1. Owen Schmitt, FB, West Virginia (2006)
There have certainly been faster guys and guys who jumped higher than the 6-foot-3, 255-pound fullback, but no Freak had a more colorful story.
"He's a mutant," said Mike Barwis, WVU's former strength coach who himself is now a reality TV star on Discovery's “American Muscle” show. When I wrote about the former walk-on for ESPN Magazine, I did so in a comic book treatment. That style just seemed like an ideal way to tell his story.
Schmitt was born with a cleft lip and palate and would later undergo a trio of excruciating surgeries, where doctors reconstructed his face with bone from his hip. He'd later transformed himself into a budding local football star in small-town Wisconsin and became a 1,000-yard tailback at Division III Wisconsin-River Falls who decided to see if he could play at a higher level. He shopped himself around, twice approaching Maryland, which finally said they had no use for him.
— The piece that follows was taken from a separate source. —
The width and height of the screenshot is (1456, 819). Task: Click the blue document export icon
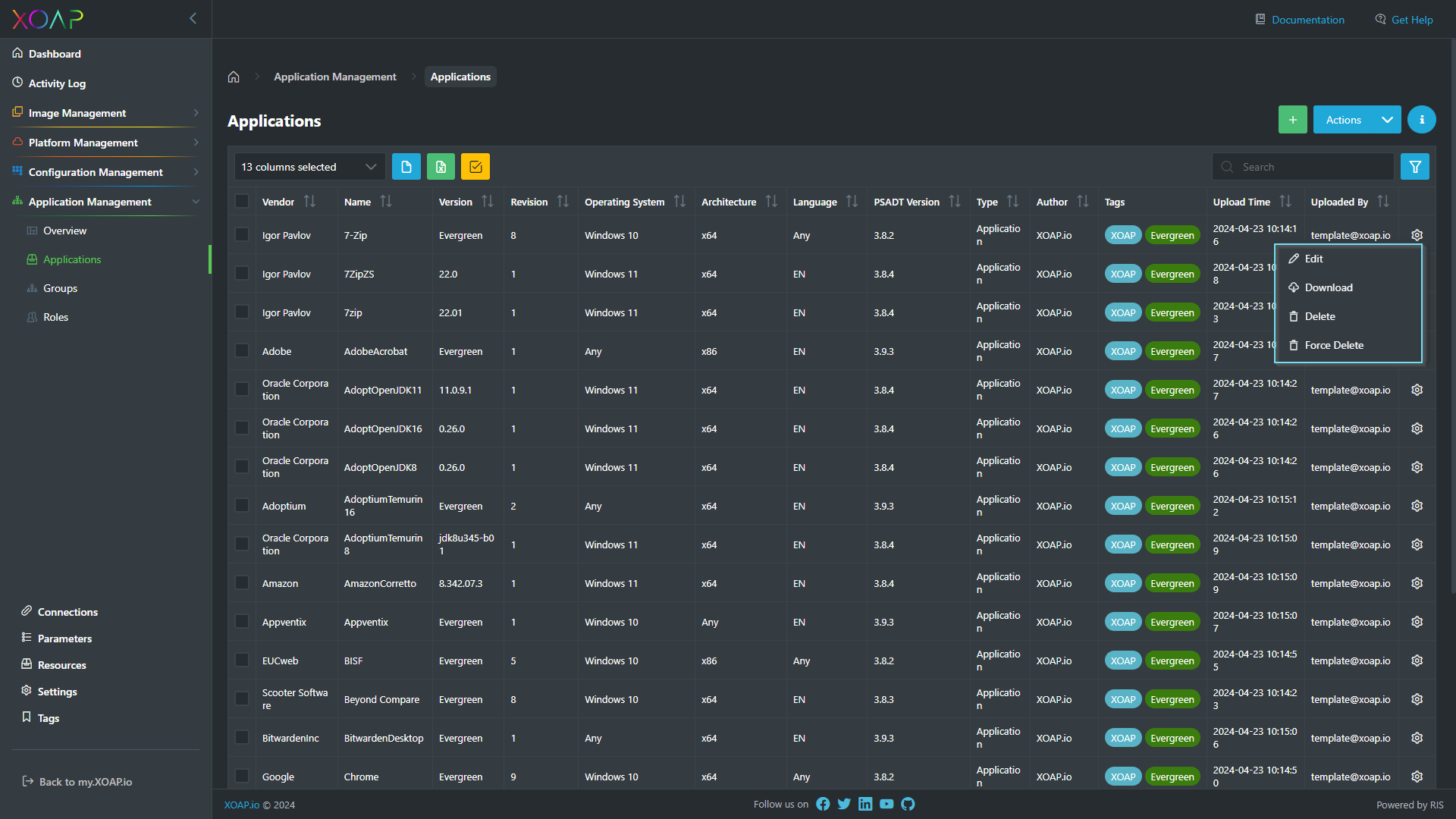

In the WVU weight room, he put up ridiculous numbers, hang-cleaning an unheard-of 480 pounds. Barwis told me that Schmitt did eight bench reps at 405, and "there ain't many people in America who can do it for one." Schmitt also had surprising speed, clocking a 4.6 40 and once ran through the Georgia D in the Sugar Bowl for a long touchdown. His bruising style also translated into a bunch of bent facemasks. One of them used to sit on Rich Rodriguez's desk in Morgantown.
Schmitt spent five seasons in the NFL before returning to West Virginia, where he still has folk hero status. He traded in his helmet for a guitar and now often plays for country bands (the Davisson Brothers Band among them) around the Mid-Atlantic region.